● Brano scelto
◇ ◇ ◇ ◇ ◇

Eravamo tante, e tanti. Eravamo noi, le ragazze e i ragazzi del gruppo di lettura del Bookstock, e le nostre amiche del gruppo di lettura L(‘)Ottativo, del liceo D’Azeglio di Torino. Ci siamo ritrovate nell’aula magna del Liceo Alfieri, grazie a una collaborazione di Salone del Libro, di Einaudi editore e di Torino Rete Libri, per incontrare l’autrice Laura Imai Messina e farle qualche domanda a proposito del suo ultimo romanzo: “Tutti gli indirizzi perduti”.
Laura Imai Messina è un’autrice di fama internazionale, ha scritto romanzi, saggi e storie per ragazzi, è nata in Italia e cresciuta in Giappone. La protagonista di “Tutti gli indirizzi perduti”, Risa, è una docente universitaria che si reca sull’isola di Awashima per catalogare le lettere dell’Ufficio postale alla deriva, un luogo particolare, unico al mondo. Le lettere contenute al suo interno non sono mai arrivate a destinazione, per vari motivi: i destinatari sono scomparsi, non sono raggiungibili o non esistono. Risa durante il suo soggiorno sull’isola ne conoscerà gli abitanti e scoprirà la bellezza di un luogo caratterizzato dalla lentezza, che la aiuterà a riflettere sul suo passato.
Scrivere lettere è un gesto, ad oggi, poco usuale, mentre un tempo era alla base della comunicazione e dei rapporti interpersonali. All’interno del romanzo coloro che scrivono le lettere sono mossi dalla necessità di comunicare un’emozione, raccontare un ricordo, porre delle domande, senza aver bisogno di una risposta. Il rituale di scrivere una lettera a mano, riversandovi pensieri senza il bisogno di filtrarli, inserirla in una busta con cura e spedirla, risulta essere curativo, una sorta di terapia. Può aiutare a riflettere sulle emozioni, a passarci attraverso, a restituire una parte del proprio vissuto all’inventore del phon per ringraziarlo, a salutare una foglia con la speranza di ritrovarsi, a chiudere un cerchio.
Tutto il senso dello scrivere queste lettere è, precisamente, scriverle. — Alle persone viene voglia di scrivere non solo per convenzione ma anche per loro stesse.

◇ ◇ ◇ ◇ ◇

● Estratto del dataset
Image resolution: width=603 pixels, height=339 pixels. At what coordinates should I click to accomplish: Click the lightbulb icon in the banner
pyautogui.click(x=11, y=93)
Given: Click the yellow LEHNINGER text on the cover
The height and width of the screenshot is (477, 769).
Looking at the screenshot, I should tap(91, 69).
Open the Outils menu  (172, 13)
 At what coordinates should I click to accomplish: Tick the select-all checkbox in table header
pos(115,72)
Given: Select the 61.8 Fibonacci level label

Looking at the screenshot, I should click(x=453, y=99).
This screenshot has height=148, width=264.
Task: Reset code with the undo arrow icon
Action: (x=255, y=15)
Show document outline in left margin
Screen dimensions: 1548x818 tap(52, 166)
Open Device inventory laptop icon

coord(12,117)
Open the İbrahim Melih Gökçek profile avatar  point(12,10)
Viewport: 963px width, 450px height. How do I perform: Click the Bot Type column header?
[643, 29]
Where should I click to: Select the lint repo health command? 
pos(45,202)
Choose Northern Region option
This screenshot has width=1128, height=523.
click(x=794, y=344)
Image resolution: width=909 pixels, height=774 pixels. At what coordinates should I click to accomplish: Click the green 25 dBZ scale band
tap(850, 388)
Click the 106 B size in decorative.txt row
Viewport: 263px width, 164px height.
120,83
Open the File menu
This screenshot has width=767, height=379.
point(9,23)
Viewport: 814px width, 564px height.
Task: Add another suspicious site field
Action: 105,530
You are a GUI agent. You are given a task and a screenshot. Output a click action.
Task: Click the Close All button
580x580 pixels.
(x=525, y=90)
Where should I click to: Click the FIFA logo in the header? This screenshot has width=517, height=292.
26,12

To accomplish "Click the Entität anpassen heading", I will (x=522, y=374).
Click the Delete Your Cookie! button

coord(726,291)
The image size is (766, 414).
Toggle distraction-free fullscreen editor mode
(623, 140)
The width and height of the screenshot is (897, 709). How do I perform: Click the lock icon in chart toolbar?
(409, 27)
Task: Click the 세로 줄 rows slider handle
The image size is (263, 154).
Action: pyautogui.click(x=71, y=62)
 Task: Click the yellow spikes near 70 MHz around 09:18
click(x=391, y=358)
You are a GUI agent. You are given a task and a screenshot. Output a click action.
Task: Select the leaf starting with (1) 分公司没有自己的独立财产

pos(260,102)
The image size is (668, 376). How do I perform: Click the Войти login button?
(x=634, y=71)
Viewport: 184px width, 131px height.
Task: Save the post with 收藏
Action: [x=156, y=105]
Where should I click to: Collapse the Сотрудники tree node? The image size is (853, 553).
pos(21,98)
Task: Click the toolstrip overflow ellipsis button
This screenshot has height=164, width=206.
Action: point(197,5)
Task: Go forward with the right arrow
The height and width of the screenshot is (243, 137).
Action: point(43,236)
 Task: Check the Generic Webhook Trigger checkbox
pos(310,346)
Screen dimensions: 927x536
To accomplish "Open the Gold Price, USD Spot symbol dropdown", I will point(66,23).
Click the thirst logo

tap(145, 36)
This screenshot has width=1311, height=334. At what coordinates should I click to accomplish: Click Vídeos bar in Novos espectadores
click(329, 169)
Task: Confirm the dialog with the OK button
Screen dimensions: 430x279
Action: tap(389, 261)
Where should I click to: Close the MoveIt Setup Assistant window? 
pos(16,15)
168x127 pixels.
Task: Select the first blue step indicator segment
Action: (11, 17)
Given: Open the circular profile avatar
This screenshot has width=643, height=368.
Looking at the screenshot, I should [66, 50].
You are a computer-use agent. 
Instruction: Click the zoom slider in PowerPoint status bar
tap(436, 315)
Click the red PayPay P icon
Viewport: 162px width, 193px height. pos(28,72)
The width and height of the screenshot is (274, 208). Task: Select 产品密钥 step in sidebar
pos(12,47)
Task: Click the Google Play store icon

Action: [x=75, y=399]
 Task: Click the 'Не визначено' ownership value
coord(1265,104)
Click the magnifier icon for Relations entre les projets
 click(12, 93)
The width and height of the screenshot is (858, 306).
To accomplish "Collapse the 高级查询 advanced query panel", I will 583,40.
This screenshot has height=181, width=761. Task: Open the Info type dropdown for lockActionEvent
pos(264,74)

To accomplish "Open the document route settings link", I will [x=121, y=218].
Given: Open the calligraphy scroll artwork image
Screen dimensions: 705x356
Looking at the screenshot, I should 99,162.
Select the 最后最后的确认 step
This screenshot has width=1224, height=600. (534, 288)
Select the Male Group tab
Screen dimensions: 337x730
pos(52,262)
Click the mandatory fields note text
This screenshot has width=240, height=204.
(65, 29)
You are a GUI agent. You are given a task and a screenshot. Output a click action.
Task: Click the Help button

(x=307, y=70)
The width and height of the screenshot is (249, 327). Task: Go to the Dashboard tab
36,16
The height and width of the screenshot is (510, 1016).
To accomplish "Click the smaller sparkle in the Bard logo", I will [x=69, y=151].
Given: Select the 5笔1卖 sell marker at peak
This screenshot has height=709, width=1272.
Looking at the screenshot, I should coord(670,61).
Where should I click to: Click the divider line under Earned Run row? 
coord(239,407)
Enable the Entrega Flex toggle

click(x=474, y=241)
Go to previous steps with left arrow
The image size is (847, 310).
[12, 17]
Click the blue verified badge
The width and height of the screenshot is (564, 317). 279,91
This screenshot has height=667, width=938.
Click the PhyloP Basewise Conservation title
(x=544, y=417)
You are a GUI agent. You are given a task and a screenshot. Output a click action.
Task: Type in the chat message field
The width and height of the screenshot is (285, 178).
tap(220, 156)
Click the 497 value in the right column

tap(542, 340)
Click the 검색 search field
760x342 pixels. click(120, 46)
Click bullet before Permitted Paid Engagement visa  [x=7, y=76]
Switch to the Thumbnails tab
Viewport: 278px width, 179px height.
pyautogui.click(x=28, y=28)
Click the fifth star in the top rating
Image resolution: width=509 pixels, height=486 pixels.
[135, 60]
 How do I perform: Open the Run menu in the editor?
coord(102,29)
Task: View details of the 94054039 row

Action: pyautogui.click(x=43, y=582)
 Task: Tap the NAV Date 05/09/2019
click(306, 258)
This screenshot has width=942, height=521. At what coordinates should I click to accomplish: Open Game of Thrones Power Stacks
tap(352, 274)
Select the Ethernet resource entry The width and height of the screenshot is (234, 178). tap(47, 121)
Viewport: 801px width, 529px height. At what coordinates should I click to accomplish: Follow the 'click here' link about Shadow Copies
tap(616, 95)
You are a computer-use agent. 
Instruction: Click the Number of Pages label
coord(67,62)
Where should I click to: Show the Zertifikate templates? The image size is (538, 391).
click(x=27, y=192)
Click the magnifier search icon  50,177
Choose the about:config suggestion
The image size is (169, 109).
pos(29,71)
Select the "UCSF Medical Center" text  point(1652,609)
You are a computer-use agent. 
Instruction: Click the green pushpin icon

◇ ◇ ◇ ◇ ◇

● Attività
(A) Nel resoconto dell'incontro con Laura Imai Messina, in quale luogo si sono riuniti i due gruppi di lettura?
(B) Prosegui il resoconto dell'incontro con Laura Imai Messina a partire dalla sua ultima frase.

● Risultati
(A) Nell'aula magna del Liceo Alfieri.

(B)
L’Ufficio postale alla deriva esiste davvero, Imai Messina l’ha visitato più volte e le è servito da ispirazione per questo romanzo. Ha letto molte delle lettere che sono conservate al suo interno e, proprio come Risa, ha conosciuto le storie dei mittenti, senza nemmeno incontrarli.
I mittenti, nel romanzo come nella realtà, sono di ogni genere e molto diversi tra loro: anziani che scrivono periodicamente a vecchi amici, bambini che scrivono al giocattolo perduto o al loro kanji preferito, giovani che scrivono ad una ragazza che hanno visto, ma con cui non hanno mai parlato.
Il romanzo, inevitabilmente, ci trasporta all’interno della cultura giapponese, molto diversa da quella occidentale. I rapporti umani sono basati sul rispetto degli spazi personali, che si dimostra nei gesti, nelle parole e in ogni comportamento.
L’autrice ci ha raccontato che, ad esempio, per non disturbare gli altri passeggeri evita di parlare al telefono sui treni o che per strada non è comune trovare i cestini, ma che ognuno porta con sé ciò che deve gettare e lo fa direttamente a casa propria.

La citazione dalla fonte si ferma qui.